### Source records ###

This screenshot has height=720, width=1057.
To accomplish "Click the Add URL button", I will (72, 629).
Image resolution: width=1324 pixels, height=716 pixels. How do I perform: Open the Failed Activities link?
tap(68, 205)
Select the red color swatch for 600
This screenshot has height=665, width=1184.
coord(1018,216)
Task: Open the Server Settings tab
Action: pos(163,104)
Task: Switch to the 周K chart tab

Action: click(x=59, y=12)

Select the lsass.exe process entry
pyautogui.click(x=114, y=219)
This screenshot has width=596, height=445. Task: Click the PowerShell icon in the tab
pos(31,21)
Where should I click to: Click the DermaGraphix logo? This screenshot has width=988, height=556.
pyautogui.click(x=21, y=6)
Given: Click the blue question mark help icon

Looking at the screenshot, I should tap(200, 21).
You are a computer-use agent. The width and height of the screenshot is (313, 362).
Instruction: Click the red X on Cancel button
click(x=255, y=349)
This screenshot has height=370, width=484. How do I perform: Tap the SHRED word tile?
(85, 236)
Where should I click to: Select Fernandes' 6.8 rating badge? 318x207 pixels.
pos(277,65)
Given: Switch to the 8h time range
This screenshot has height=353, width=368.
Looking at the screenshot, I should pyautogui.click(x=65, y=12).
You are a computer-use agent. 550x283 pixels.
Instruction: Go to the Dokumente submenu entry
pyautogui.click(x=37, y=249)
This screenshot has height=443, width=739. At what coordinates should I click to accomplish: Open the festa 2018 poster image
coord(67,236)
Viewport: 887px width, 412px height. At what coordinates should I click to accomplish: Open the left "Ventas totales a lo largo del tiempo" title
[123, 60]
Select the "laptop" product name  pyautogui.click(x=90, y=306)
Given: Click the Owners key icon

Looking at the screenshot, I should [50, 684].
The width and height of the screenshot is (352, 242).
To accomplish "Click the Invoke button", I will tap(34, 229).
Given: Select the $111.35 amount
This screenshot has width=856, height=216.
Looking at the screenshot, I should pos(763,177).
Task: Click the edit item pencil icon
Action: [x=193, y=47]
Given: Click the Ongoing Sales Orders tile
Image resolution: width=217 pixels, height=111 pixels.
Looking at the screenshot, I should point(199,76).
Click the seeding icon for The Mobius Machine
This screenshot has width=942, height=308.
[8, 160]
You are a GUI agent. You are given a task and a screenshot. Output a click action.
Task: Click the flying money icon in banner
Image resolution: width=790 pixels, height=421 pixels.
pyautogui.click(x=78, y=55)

###

## Required action:
Working from the records above, write out verbatim only the lines from the line containing "Where should I click to: Select" through the line containing "The width and height of the screenshot is (352, 242).".

## Response area:
Where should I click to: Select Fernandes' 6.8 rating badge? 318x207 pixels.
pos(277,65)
Given: Switch to the 8h time range
This screenshot has height=353, width=368.
Looking at the screenshot, I should pyautogui.click(x=65, y=12).
You are a computer-use agent. 550x283 pixels.
Instruction: Go to the Dokumente submenu entry
pyautogui.click(x=37, y=249)
This screenshot has height=443, width=739. At what coordinates should I click to accomplish: Open the festa 2018 poster image
coord(67,236)
Viewport: 887px width, 412px height. At what coordinates should I click to accomplish: Open the left "Ventas totales a lo largo del tiempo" title
[123, 60]
Select the "laptop" product name  pyautogui.click(x=90, y=306)
Given: Click the Owners key icon

Looking at the screenshot, I should [50, 684].
The width and height of the screenshot is (352, 242).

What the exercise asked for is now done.